Oggi pomeriggio compito di impianti, la seconda parte di questo esame da dieci crediti!  Certo che mi sono impegnato, quindi non ci dovrebbero essere dubbi sulla mia promozione, anche avendo preso alla prima prova un bel 28 tondo tondo. Ma il problema che si pone adesso è: che voto sei pronto a prenderti oggi? Un 20? Un altro 28? Quale sennò? Non lo so. Ultimamente non riesco a sentirgli gli esami. Non so come mai. Non riesco a dire: ok, sono preparato, in quanto non penso mai di avere avuto a mia disposizione il tempo necessario per studiarli come piace a me. Purtroppo è così: le cose che tu piacciono sei costretto a studiarle in un tempo relativamente breve, non puoi approfondirle come ti piacerebbe fare.
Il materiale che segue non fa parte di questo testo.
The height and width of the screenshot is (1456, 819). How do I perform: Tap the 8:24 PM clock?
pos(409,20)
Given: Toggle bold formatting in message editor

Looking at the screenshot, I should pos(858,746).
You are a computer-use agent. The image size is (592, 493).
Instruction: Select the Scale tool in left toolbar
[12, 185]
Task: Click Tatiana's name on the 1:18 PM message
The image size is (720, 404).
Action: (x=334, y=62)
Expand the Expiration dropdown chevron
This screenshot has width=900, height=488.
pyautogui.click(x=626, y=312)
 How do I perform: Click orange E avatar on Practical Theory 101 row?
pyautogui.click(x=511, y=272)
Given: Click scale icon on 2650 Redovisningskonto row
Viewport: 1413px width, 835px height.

Niente. Se avessi avuto il libro di microbiologia e la consapevolezza di avere tutto il tempo di questo mondo per potermi istruire sull’argomento, in meno di un mese avrei gia letto tutto il libro e studiato gran parte di esso, con passione ed interesse: l’uni invece mi impone dei ritmi frenetici, per stare al passo con gli esami bisogna, per me, studiare come una macchina, acquisire informazioni che prima o poi dimenticherò in quanto buttate a forza nella testa: così non imparo niente. ^^ pensate che adesso mi ritrovo a studiare analitica e microbiologia in meno di un mese, nella speranza di fare un buon lavoro: per micro vorrei prendere 30. Ma penso di non riuscire nell’impresa. Avessi avuto un pò di tempo per studiarla come Dio stesso la conosce! Quanti aspetti avrei approfondito, quanto avrei compreso di più sulle teorie evoluzionistiche! MA niente. Niente. Mi ritrovo a studiarla come viene. Per passare un esame ed avere i crediti necessari a rimanere qui ^^ E’ ingiusto. La formula della 3+2 non è giusta nei miei confronti. Parlo per me, ovviamente. Gli altri studiassero quanto vogliono e come vogliono, io sono qui per imparare. Dopo ogni esame devo essere in grado di saper discutere una determinata materia ed essere conoscente non dico di tutto, ma di almeno il 90% del programma.
 
Adesso vi porto un esempio facile facile: vorrei acquistare "The dinosauria second edition". Sono quasi sicuro di volerlo prendere. I soldi alla fine non mi mancano. Devo solo definire gli ultimi particolari e una volta incassati i 120 euri è fatta. Se questa estate la porto giu con me, in meno di un mese lo finisco (e il libro è in inglese, fatevi du conti!): c’è voglia di leggerla e consapevolezza di non dover affrontare un esame per sapere quello che c’è scritto. Altrimenti con la formula della 3+2 avrei avuto solo il tempo di sapere cosa vi era scritto in generale, per superare un esame. E questo per una persona che si sta formando, non è bello. Non dico che magari uno di un libro di testo universitario non deve sapere tutto: praticamente manca il tempo, questo sto cercando di dire. Manca il tempo. E questo è grave. Soprattutto manca il tempo per me, che deve "correre" per finire gli esami e raggiungere quei crediti che gli permettono di rimanere a galla in questo collegio e, di conseguenza, qui a Piacenza. Mi sono detto più volte che se non ce la faccio con i crediti, mi ritiro. E non scherzo. Non devo gravare sulle spalle della mia famiglia più di quanto non stia facendo. Sarebbe approfittare e a me non piace: non rientra nel mio carattere approfittare.
 
Oggi facciamo Impianti. Devo passarlo, la posta in gioco è troppo alta. Poi faccio come i tifosi del Deportivo la Coruna nel quarto di finale di ritorno contro il Milan, nel 2004: prego di rimontare una situazione disastrosa e ce la metto tutta, promettendo nello stesso tempo un pellegrinaggio al santuario (quale? Boh!) in segno di ringraziamento. Oltre a questo non posso fare. Devo fare i conti con una stanchezza che l’anno scorso non c’era e che quest’anno mi ha penalizzato tanto, nonostante l’eccellente voto in biochimica. E in estate ho altro da studiare, due esami questa volta. Si prevede un periodo buio buio.
Spero di avere la forza per fare tutto.